The National Comprehensive Cancer Network (NCCN) recently published new guidelines for the treatment of pediatric patients with nephroblastoma (Wilms tumor), the first ever set of guidelines published in the United States for children with a solid tumor, according to a press release from the organization.1

The purpose of the guidelines is to maximize the benefits of treatment for nephroblastoma while limiting the toxicities associated with treatment. Considering the rarity of the disease, the NCCN guidelines can provide crucial information for oncologists who treat patients with nephroblastoma. In addition, the guidelines provide important diagnostic information that can aid primary care physicians in identifying patients to refer to oncologists. The NCCN stated, in the press release that catching nephroblastoma early-on can improve cure rates.

“Keeping up with all of the current literature for the broad array of children’s oncologic and hematologic malignancies can be daunting.
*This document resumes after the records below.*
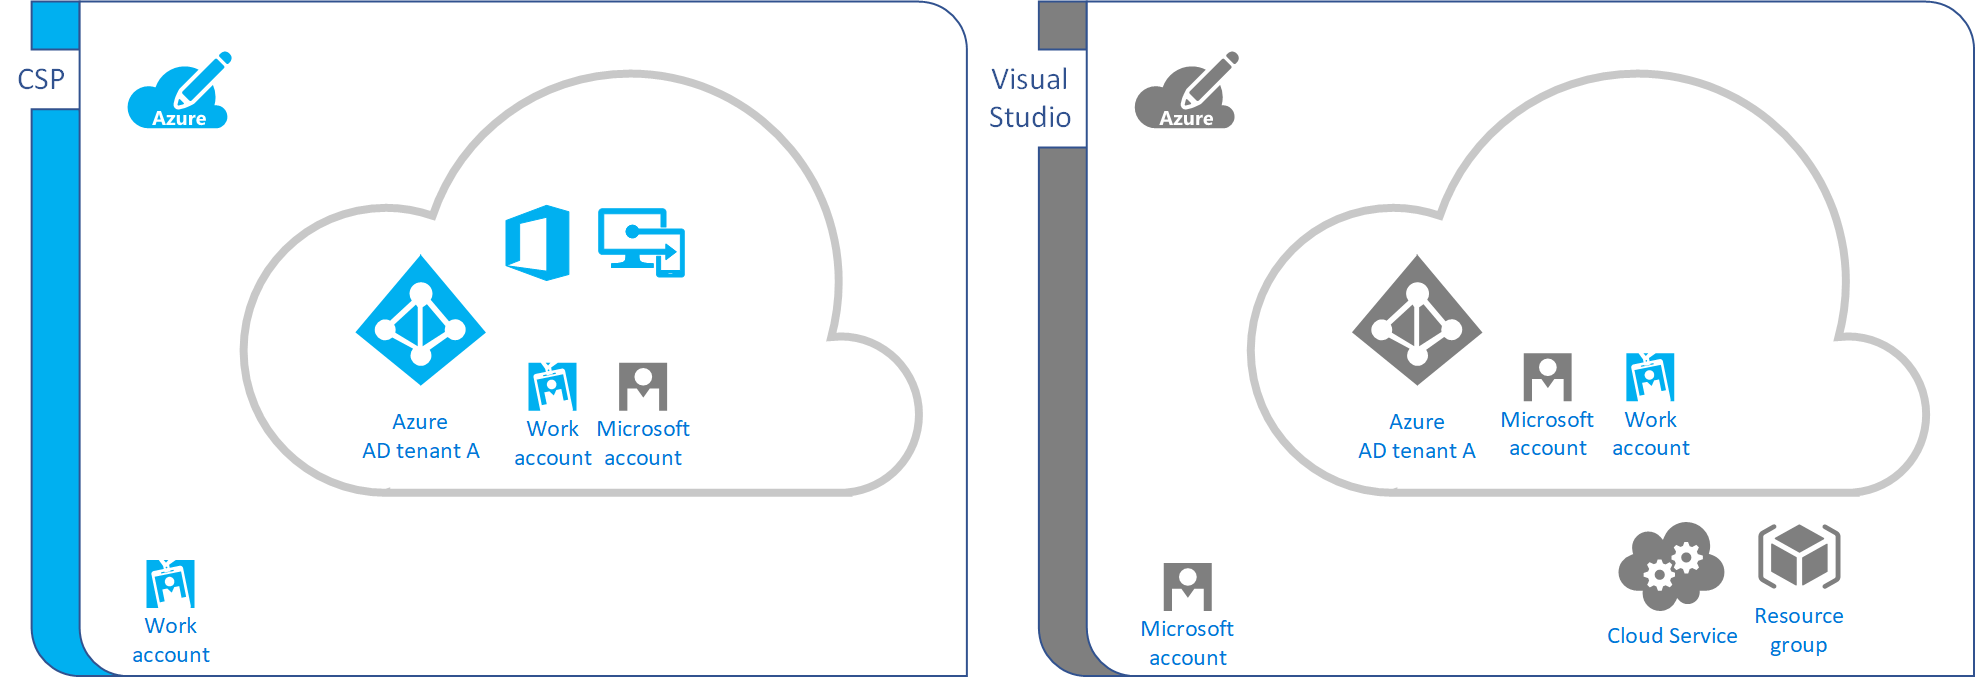Click the blue monitor devices icon
The height and width of the screenshot is (684, 1976).
(x=641, y=242)

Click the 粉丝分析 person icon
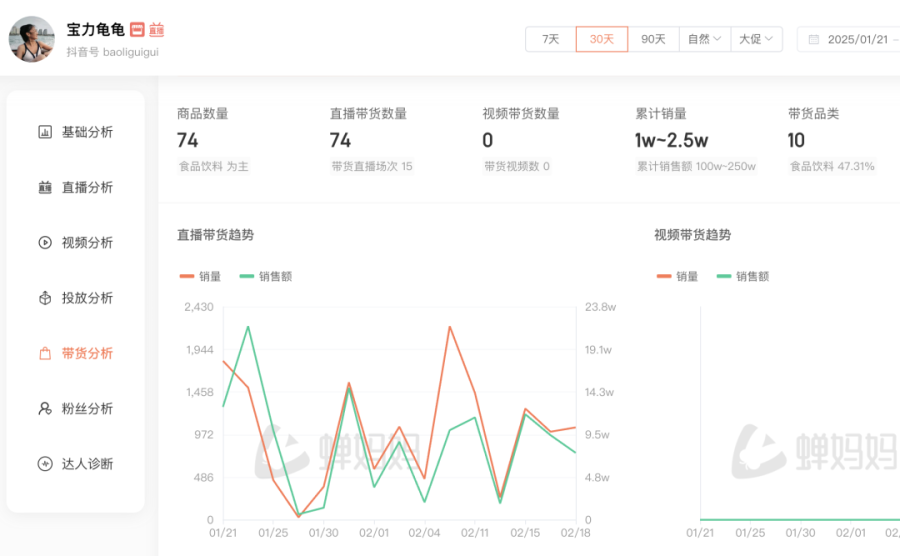[x=45, y=408]
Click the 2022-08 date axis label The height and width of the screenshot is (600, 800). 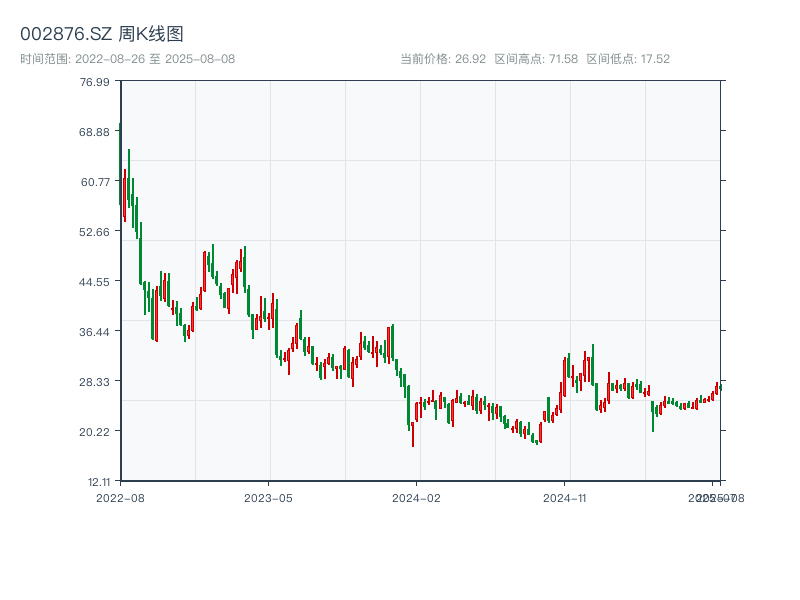(120, 497)
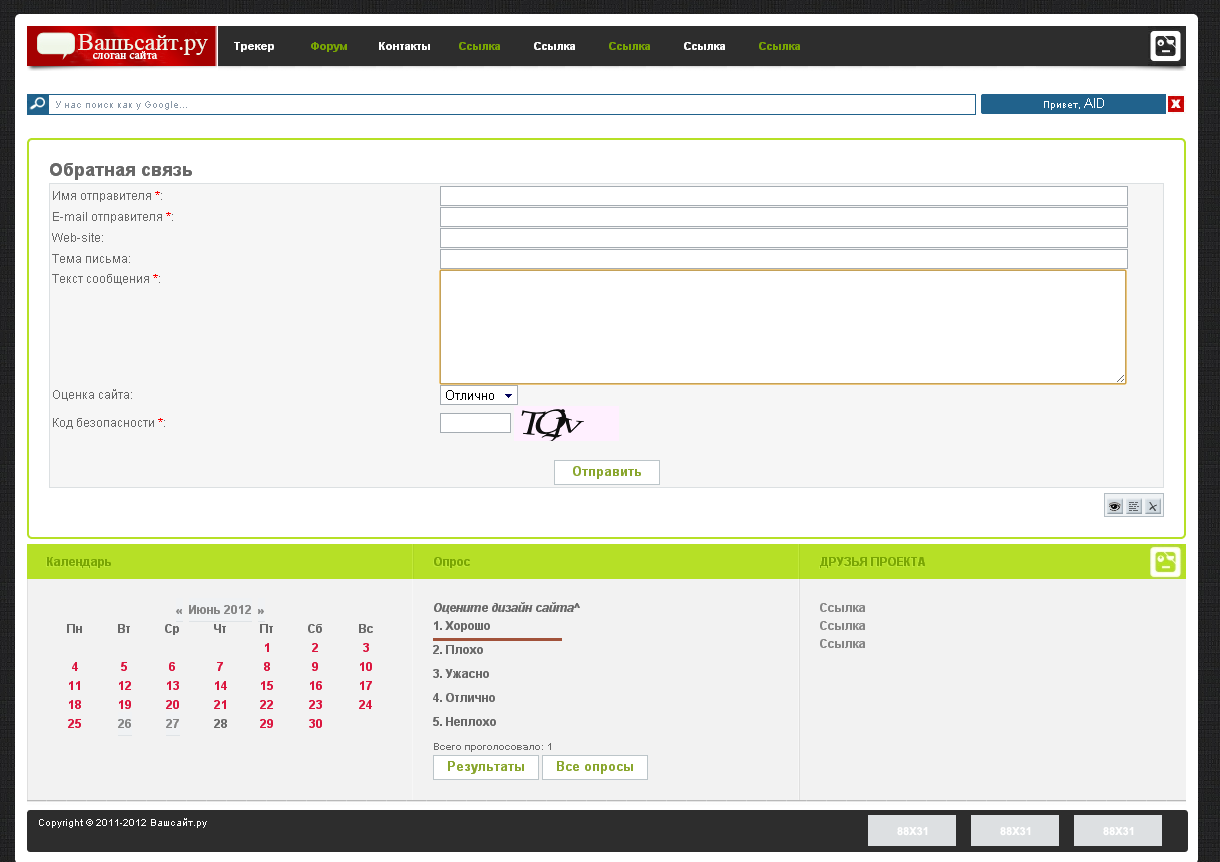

The NCCN Guidelines for Wilms Tumor provide compiled, annotated, and vetted recommendations for diagnosis, treatment, and follow up—in keeping with NCCN’s goals for streamlining and improving care so that patients can live better lives,” said Elizabeth Mullen, MD, from the Dana-Farber Boston Children's Cancer and Blood Disorders Center, and member of the NCCN Guidelines Panel for Wilms Tumor, in a statement. “People say Wilms is a ‘good cancer’ because it has a 90% cure rate but that still means too many children don’t survive. I won’t feel okay until we get that cure rate to 100%—with optimization of long-term wellness, fertility, and psycho-social wellbeing.”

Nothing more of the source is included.